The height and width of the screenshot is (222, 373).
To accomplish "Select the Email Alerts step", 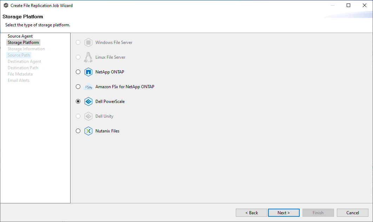I will click(x=19, y=80).
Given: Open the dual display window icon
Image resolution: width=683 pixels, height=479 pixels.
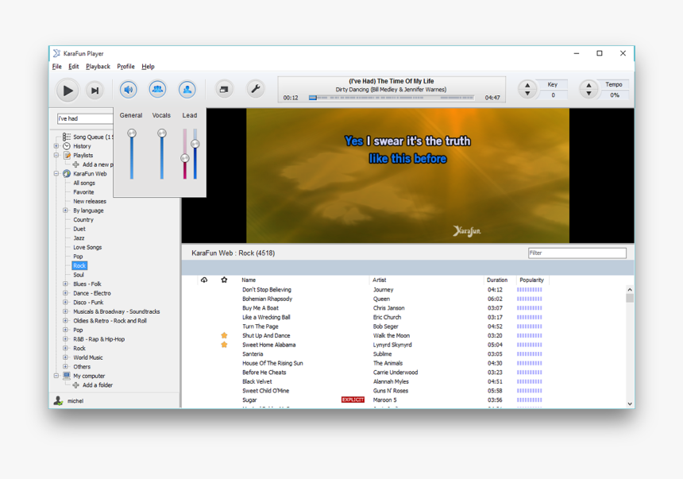Looking at the screenshot, I should tap(224, 90).
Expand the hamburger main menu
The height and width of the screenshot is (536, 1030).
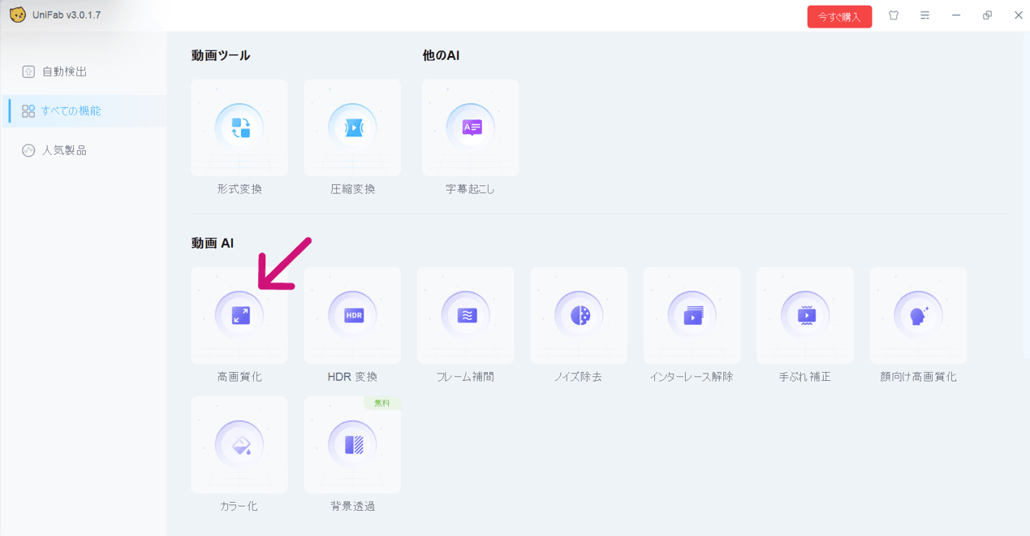pyautogui.click(x=924, y=15)
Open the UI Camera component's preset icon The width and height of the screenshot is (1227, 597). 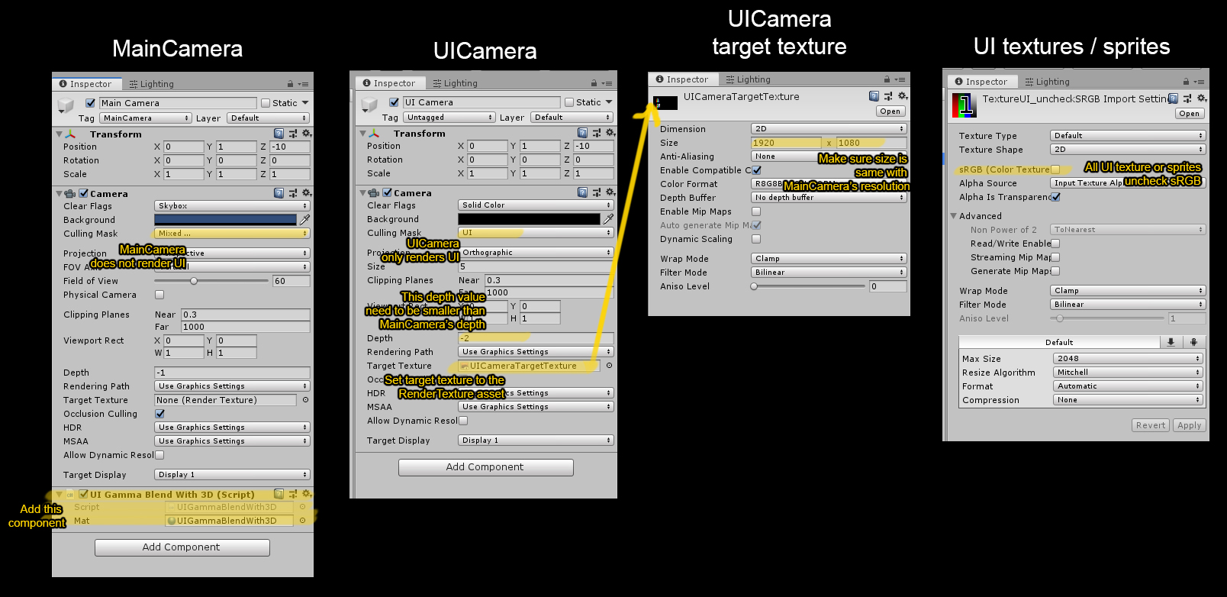(597, 192)
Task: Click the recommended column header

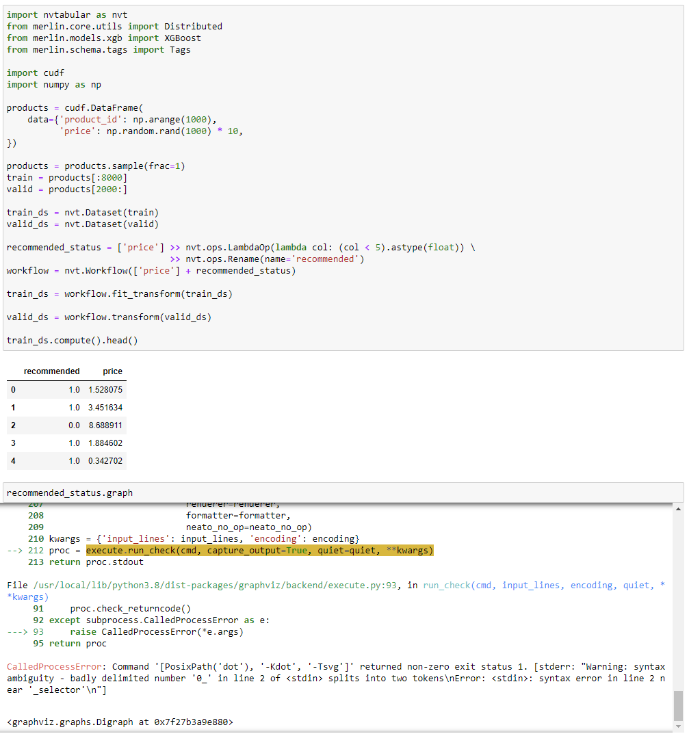Action: click(53, 371)
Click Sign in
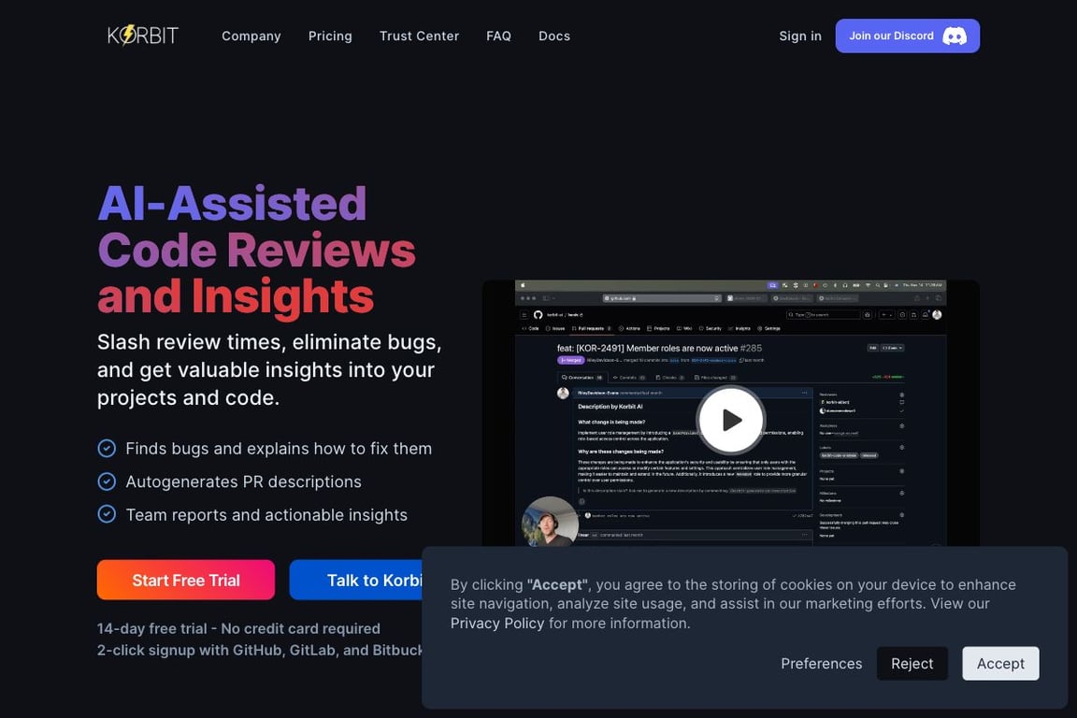The height and width of the screenshot is (718, 1077). 800,36
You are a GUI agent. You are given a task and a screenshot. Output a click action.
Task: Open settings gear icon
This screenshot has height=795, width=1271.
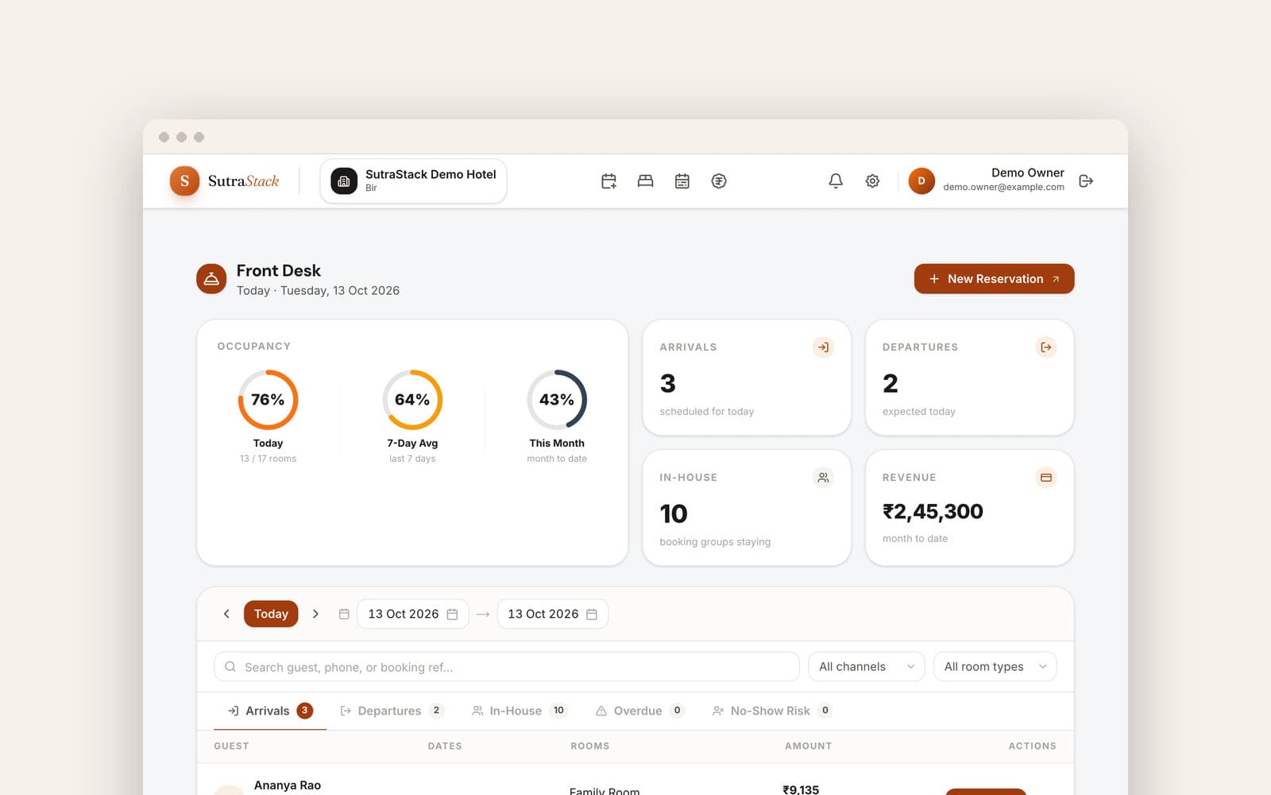[872, 181]
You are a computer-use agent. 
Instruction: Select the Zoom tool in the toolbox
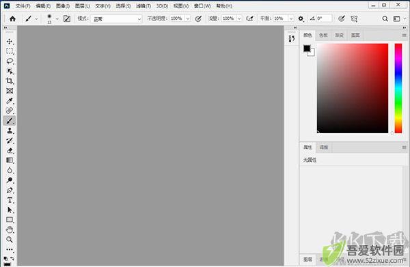(x=10, y=239)
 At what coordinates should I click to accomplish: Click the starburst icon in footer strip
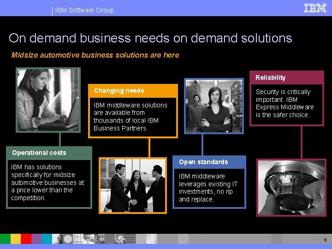(x=120, y=239)
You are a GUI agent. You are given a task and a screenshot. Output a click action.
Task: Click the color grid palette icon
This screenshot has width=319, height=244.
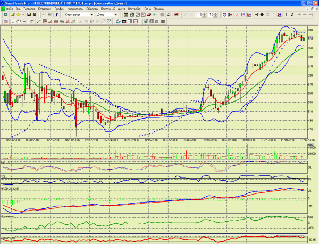click(x=163, y=21)
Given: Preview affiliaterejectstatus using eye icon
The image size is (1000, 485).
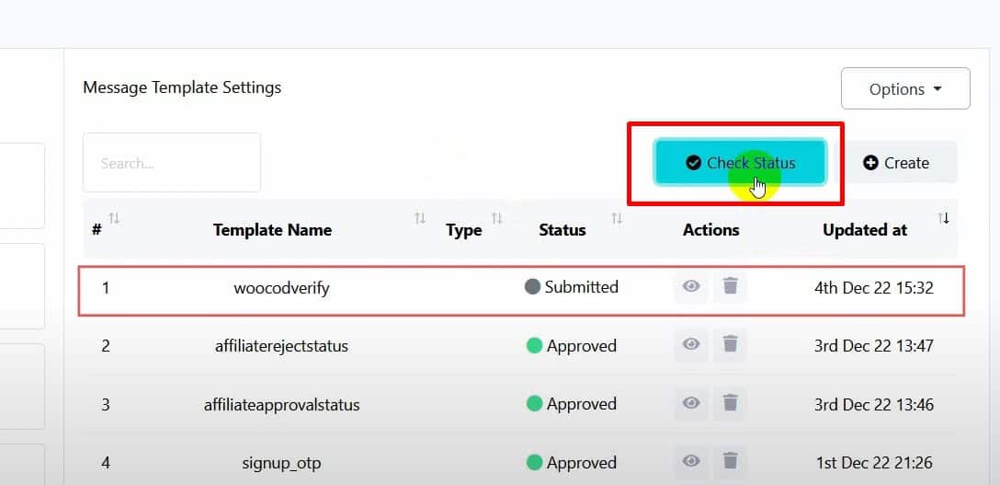Looking at the screenshot, I should pyautogui.click(x=691, y=345).
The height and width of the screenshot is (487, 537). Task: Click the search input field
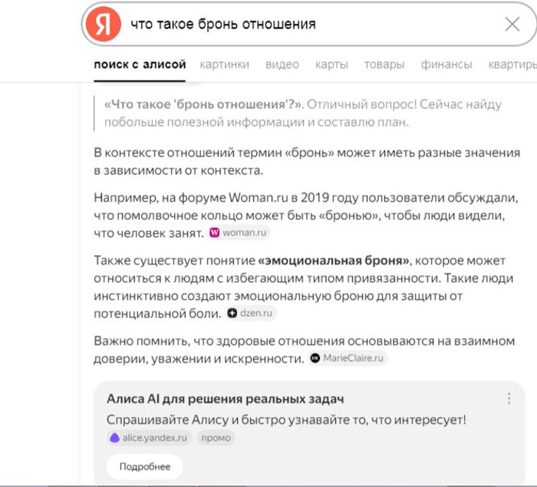[307, 25]
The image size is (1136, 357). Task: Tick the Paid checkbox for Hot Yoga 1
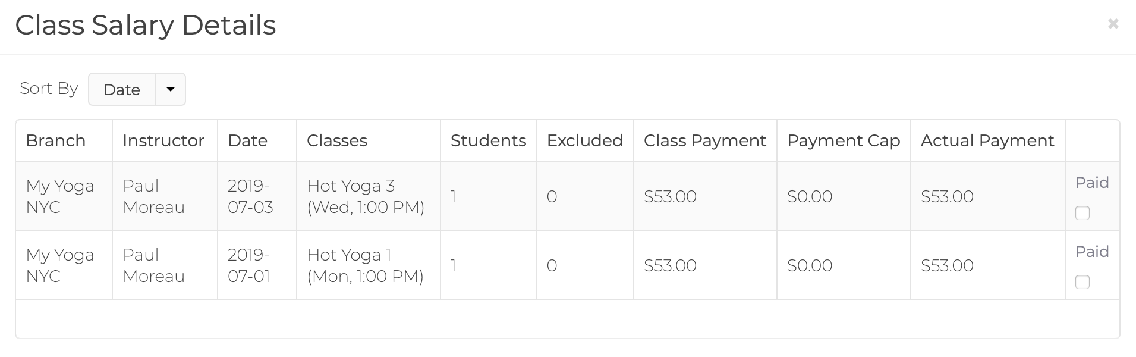(1082, 282)
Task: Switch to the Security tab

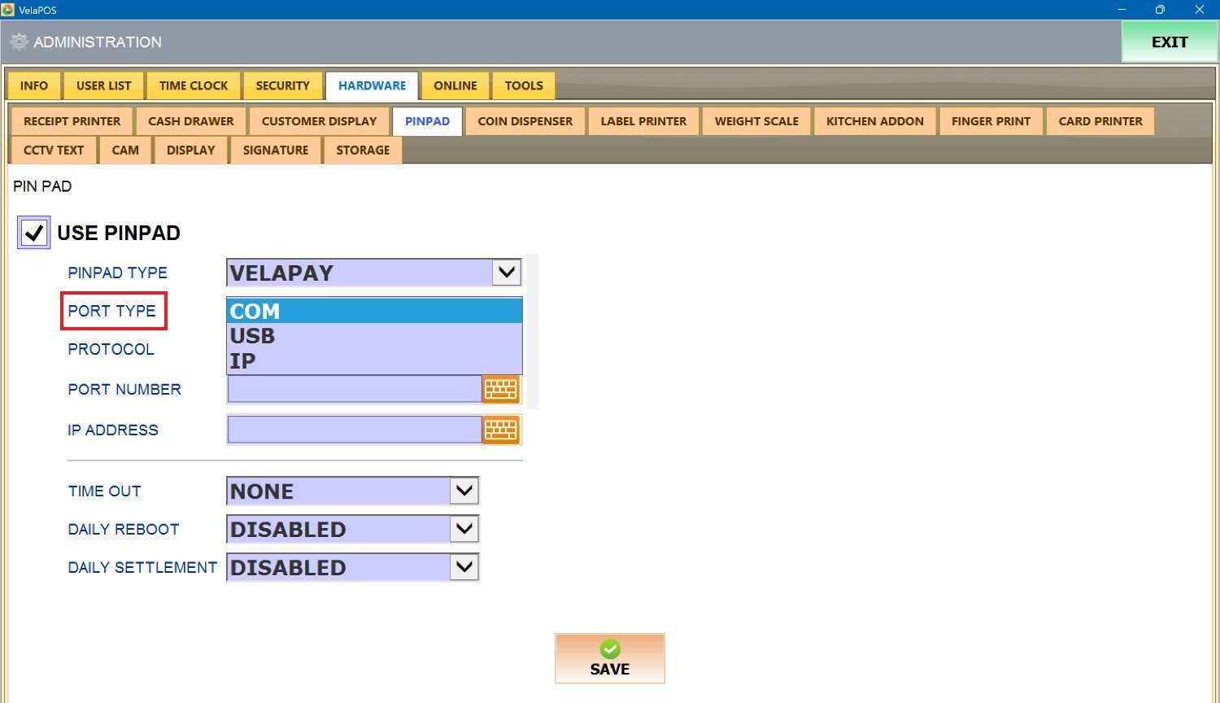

····················

▸ Task goal
Beginning with the line that contains "Instruction: Select the" and ending with the last line of the data, transcribe each line exactly; pictures stay out.

▸ Worked solution
Instruction: Select the Zoom tool in the toolbox
(x=10, y=239)
 At what coordinates should I click to accomplish: Click the starburst icon in footer strip
(x=120, y=239)
You are a GUI agent. You are given a task and a screenshot. Output a click action.
Task: Click the color grid palette icon
This screenshot has width=319, height=244.
click(x=163, y=21)
Given: Preview affiliaterejectstatus using eye icon
The image size is (1000, 485).
Looking at the screenshot, I should pyautogui.click(x=691, y=345).
The height and width of the screenshot is (487, 537). Task: Click the search input field
[307, 25]
The image size is (1136, 357). Task: Tick the Paid checkbox for Hot Yoga 1
(1082, 282)
Task: Switch to the Security tab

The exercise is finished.